Palabras más, palabras menos, el Presidente les pidió que no ataquen a la Fuerza Pública en los próximos meses, bajo el entendido de que si policías y soldados tienen que preocuparse, además de ayudar a atender las emergencias y a los damnificados, por su vida y seguridad, su labor será todavía más difícil.
En una primera lectura, el mensaje puede que no suene tan exótico, pero, de cara a una segunda temporada invernal, que anticipan todos los expertos superará de lejos el rigor de las anteriores, tiene sentido acudir a todas las formas de lucha para tratar de garantizar que los de la Fuerza Pública que estén dedicados a labores de atención y de reconstrucción no tengan que estar, además, cuidándose las espaldas.
Pero una reflexión más profunda sobre la petición no tarda en dejar en evidencia grandes vacíos y contradicciones. Una de bulto es que atacar a la Fuerza Pública no es el fin principal de esas organizaciones, sino narcotraficar y lucrarse de otros negocios ilegales, como la minería ilegal, la extorsión y el control de las rentas criminales. ¿Pueden interpretar las bandas, el Eln y las disidencias que si no atentan contra policías y soldados tienen carta blanca para seguir delinquiendo y matando a colombianos que no tienen uniforme ni armas?
Y la otra cara de la moneda: ¿puede interpretar un policía o soldado de Colombia que está relevado de su deber de cumplir la ley cuando, tratándose de los de una de estas ‘organizaciones multicrimen’ (la nueva denominación que está usando el Gobierno) se haya aplicado de facto esta suerte de ‘cese de hostilidades’ con la Fuerza Pública?
La respuesta a las dos preguntas debe ser un NO rotundo, y es totalmente necesario que, del Presidente para abajo, este mensaje quede muy claro. No es ese, desafortunadamente, el escenario que hasta ahora se ha venido creando en materia de seguridad, en el que hasta ahora la idea que se ha venido vendiendo es que el uso de la fuerza legítima del Estado no funciona.
Conseguir la ‘paz total’ es sin duda un objetivo loable, más en un país que va para los 60 años de conflicto ininterrumpido.
Pero la paz exige realismo –en la Escuela Militar, el sábado, el presidente Petro lo dijo así: ‘prepararnos para la paz implica no caer en ingenuidades’–. Realismo para entender que la sola respuesta armada a los distintos fenómenos de violencia no es suficiente, y que por lo tanto hay que plantear escenarios de diálogo y negociación que hasta hace poco serían impensables. También, realismo para entender que la buena fe del Estado y de la sociedad no puede ser asimilada a falta de preparación y decisión para responder de manera adecuada si el diálogo no funciona.

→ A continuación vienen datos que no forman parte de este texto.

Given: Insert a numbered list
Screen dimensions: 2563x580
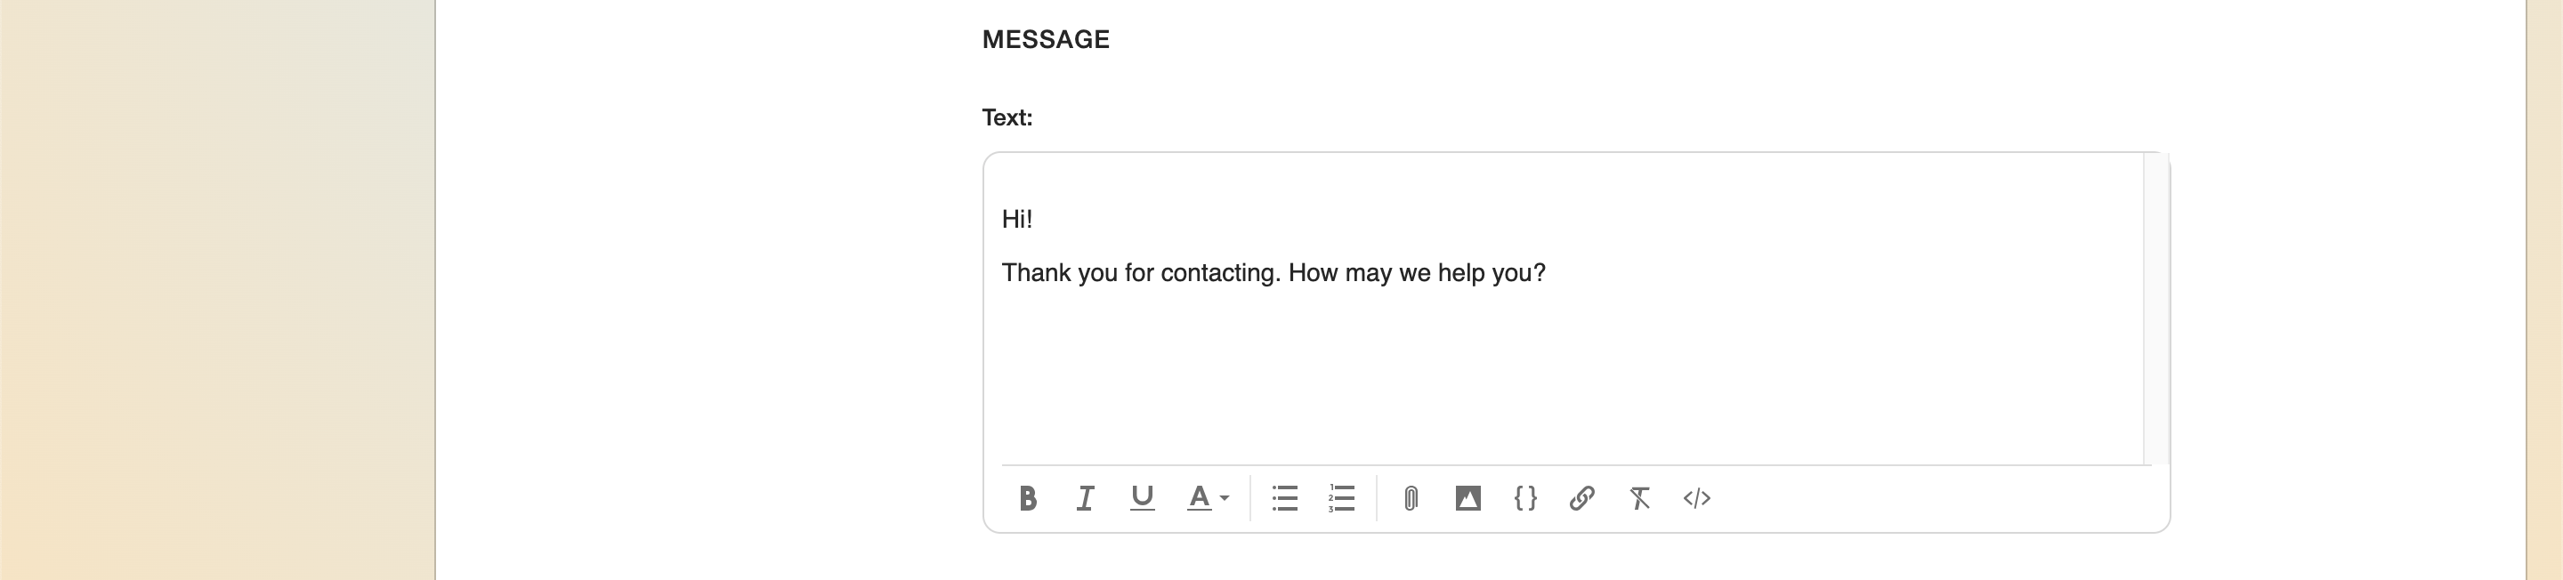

Nuestra historia –el ‘sometimiento’ de Pablo Escobar y las fallidas negociaciones del Caguán, por ejemplo– tiene muchos referentes de cómo no resultan bien las negociaciones a las que el Estado no llega en una posición de fuerza. Por supuesto, de fuerza legítima, pero claramente resuelta como para que todos los que están al otro lado de la ley entiendan que su única opción es deponer armas.